Your task:
Among the records below, find each line that includes the string "will" and copy it.
....
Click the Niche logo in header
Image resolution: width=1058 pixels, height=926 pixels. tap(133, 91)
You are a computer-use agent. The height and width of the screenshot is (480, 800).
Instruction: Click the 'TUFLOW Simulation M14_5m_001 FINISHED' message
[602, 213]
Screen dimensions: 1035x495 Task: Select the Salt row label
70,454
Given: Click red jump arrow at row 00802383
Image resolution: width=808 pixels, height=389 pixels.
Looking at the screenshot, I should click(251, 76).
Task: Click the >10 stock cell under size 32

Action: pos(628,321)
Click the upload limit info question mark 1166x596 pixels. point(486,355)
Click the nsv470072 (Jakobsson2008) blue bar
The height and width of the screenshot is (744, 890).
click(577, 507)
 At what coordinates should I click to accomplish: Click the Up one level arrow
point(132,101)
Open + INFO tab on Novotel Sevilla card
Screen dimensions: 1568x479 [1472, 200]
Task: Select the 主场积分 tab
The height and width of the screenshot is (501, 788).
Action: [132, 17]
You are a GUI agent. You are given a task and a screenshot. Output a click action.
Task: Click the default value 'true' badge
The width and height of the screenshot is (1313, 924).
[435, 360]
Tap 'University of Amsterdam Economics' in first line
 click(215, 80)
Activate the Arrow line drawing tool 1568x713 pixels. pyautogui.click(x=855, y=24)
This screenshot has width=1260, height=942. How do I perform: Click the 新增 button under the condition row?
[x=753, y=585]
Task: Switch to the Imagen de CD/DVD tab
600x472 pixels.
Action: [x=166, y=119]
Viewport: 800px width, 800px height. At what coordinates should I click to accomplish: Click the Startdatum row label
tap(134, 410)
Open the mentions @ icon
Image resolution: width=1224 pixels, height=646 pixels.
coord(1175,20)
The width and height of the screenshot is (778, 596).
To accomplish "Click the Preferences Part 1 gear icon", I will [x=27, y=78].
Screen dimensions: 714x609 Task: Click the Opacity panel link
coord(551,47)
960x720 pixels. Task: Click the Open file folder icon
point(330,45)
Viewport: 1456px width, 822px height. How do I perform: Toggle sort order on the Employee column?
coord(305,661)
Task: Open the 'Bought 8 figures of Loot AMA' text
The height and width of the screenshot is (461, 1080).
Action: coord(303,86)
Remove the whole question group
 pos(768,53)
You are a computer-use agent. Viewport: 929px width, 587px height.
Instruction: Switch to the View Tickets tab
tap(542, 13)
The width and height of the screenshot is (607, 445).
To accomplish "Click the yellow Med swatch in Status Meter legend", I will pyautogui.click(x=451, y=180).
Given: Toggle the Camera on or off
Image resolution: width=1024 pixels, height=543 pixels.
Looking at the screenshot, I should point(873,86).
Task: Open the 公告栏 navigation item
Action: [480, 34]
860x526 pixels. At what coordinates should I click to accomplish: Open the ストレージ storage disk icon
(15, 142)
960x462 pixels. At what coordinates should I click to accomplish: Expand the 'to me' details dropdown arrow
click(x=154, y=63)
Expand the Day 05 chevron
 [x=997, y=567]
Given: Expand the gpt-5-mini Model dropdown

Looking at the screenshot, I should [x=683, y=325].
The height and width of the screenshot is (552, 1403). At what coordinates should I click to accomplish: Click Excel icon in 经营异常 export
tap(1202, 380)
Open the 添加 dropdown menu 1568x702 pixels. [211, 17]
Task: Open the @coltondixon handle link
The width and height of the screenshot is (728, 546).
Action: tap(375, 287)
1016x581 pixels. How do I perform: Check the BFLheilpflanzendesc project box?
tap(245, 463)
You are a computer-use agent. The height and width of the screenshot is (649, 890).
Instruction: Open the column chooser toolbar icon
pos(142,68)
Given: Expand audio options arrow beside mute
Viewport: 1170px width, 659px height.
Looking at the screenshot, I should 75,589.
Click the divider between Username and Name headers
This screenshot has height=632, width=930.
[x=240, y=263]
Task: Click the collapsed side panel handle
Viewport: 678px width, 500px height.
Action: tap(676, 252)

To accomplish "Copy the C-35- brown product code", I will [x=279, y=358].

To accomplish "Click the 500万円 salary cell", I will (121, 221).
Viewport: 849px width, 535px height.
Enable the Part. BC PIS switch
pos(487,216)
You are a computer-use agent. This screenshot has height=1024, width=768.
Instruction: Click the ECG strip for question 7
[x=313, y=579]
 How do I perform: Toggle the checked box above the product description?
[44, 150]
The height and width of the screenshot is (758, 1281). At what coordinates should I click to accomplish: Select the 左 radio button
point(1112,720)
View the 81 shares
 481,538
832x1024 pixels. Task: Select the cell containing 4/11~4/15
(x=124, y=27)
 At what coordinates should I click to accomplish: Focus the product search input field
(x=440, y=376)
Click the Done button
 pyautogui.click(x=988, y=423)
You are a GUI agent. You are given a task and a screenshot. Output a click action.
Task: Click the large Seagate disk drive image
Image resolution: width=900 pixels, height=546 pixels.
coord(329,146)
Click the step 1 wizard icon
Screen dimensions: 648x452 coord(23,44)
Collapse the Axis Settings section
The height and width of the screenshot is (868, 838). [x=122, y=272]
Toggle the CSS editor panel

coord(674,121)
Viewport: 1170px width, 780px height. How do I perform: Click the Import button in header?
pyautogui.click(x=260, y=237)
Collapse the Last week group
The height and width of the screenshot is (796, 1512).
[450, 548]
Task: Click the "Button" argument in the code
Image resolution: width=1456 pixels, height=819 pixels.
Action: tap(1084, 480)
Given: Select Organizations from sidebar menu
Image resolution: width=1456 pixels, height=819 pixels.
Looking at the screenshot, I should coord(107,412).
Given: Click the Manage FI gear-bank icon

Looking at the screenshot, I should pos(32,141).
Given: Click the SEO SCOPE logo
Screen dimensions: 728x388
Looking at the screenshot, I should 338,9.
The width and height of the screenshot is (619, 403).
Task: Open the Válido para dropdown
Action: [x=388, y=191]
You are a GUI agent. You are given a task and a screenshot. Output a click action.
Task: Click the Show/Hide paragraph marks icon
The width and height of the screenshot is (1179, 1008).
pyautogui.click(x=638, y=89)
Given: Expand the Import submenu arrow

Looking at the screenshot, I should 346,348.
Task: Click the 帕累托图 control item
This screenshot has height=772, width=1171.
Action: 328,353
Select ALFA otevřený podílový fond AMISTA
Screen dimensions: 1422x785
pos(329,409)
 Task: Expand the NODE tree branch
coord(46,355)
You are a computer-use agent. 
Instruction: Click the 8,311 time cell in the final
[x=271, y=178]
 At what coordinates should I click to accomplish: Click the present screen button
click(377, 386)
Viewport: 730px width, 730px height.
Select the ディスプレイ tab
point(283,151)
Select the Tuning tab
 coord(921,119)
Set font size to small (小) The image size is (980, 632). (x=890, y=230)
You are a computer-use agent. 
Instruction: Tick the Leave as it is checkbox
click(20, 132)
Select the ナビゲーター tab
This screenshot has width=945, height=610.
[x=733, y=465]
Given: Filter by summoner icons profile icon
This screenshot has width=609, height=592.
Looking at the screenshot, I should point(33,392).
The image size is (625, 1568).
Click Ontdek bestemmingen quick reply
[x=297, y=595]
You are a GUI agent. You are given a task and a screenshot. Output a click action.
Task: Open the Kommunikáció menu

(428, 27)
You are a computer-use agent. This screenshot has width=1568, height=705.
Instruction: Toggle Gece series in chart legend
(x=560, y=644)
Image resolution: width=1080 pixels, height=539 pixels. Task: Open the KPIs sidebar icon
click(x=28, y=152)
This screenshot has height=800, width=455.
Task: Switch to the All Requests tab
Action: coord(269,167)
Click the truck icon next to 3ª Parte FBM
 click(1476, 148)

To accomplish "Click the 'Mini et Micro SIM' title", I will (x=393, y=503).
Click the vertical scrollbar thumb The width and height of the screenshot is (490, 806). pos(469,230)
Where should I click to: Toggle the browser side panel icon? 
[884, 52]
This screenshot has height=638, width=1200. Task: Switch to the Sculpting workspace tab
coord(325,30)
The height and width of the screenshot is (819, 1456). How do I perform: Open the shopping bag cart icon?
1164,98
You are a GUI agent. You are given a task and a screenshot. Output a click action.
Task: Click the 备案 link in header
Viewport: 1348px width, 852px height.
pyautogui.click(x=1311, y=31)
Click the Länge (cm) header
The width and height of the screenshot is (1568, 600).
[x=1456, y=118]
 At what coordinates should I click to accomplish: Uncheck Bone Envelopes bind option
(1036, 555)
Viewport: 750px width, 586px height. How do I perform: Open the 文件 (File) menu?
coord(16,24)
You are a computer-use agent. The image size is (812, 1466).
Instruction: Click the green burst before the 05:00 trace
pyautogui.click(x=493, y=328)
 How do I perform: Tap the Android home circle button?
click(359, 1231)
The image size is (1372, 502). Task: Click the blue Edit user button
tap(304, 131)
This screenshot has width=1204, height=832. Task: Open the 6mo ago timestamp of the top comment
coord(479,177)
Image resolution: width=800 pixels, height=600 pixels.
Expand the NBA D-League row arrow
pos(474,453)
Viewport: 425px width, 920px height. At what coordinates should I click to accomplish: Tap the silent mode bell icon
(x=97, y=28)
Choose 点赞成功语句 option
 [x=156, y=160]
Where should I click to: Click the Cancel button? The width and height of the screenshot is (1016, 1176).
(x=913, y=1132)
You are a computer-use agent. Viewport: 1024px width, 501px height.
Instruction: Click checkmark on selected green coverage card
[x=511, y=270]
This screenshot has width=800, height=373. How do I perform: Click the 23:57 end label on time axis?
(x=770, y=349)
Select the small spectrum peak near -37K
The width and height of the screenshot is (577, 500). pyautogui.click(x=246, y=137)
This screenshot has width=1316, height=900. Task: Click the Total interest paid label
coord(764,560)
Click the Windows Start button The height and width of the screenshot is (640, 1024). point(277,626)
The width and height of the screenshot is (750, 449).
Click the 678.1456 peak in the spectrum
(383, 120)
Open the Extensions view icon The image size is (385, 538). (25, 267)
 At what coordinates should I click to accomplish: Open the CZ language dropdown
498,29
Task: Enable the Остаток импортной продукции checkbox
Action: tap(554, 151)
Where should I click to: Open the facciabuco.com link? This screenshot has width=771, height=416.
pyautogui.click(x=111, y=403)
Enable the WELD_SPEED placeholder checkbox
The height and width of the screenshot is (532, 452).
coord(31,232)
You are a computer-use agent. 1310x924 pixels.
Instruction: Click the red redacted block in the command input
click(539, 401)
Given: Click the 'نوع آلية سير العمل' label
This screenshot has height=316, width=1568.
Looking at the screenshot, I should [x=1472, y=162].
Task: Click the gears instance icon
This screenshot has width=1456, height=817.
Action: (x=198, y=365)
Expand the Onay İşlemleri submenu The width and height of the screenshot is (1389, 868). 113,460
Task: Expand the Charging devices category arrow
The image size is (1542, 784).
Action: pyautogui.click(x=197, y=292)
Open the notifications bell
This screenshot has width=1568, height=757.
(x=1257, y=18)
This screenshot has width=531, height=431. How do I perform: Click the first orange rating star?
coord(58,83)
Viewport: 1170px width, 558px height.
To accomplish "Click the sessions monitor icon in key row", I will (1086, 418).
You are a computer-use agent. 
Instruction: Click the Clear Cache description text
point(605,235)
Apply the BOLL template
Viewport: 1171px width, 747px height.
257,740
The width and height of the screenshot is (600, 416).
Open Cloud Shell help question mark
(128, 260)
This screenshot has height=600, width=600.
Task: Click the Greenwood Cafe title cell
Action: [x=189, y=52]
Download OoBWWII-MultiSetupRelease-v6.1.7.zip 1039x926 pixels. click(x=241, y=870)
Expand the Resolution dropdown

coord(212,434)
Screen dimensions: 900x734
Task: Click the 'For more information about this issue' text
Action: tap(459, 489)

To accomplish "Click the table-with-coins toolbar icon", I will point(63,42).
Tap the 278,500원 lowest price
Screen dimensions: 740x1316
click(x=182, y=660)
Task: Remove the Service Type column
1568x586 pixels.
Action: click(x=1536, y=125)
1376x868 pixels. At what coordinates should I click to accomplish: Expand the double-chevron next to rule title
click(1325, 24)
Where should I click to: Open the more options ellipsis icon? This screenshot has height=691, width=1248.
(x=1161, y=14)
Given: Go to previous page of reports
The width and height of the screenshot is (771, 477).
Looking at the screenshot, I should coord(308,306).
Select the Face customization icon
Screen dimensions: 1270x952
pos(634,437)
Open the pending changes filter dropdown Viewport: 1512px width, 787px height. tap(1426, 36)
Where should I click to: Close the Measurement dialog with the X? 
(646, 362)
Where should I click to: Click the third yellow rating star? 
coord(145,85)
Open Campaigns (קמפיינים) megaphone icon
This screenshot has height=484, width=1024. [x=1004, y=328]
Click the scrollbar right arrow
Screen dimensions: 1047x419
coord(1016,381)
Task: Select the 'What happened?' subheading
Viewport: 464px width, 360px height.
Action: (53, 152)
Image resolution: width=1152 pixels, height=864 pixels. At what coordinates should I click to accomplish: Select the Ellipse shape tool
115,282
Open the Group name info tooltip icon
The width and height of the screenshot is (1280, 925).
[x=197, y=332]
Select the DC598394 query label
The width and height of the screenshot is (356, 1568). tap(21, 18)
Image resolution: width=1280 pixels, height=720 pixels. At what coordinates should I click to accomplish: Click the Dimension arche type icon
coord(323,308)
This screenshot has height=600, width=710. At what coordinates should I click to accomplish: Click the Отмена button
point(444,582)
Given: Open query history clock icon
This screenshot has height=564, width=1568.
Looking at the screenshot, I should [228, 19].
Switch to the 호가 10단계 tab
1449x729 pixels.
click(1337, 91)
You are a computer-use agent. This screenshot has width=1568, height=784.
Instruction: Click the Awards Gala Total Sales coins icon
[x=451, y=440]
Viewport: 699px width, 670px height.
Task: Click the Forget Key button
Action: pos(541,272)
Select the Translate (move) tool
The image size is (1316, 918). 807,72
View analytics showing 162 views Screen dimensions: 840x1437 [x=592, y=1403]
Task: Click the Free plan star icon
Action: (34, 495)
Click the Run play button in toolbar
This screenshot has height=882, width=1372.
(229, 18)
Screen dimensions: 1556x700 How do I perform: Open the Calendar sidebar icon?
....
Answer section:
To accomplish "Click the Preferences Part 1 gear icon", I will [x=27, y=78].
To accomplish "Click the yellow Med swatch in Status Meter legend", I will pyautogui.click(x=451, y=180).
To accomplish "Copy the C-35- brown product code", I will [x=279, y=358].
To accomplish "Click the 500万円 salary cell", I will (121, 221).
To accomplish "Click the 'Mini et Micro SIM' title", I will (x=393, y=503).
To accomplish "Click the sessions monitor icon in key row", I will (1086, 418).
To accomplish "Click the table-with-coins toolbar icon", I will point(63,42).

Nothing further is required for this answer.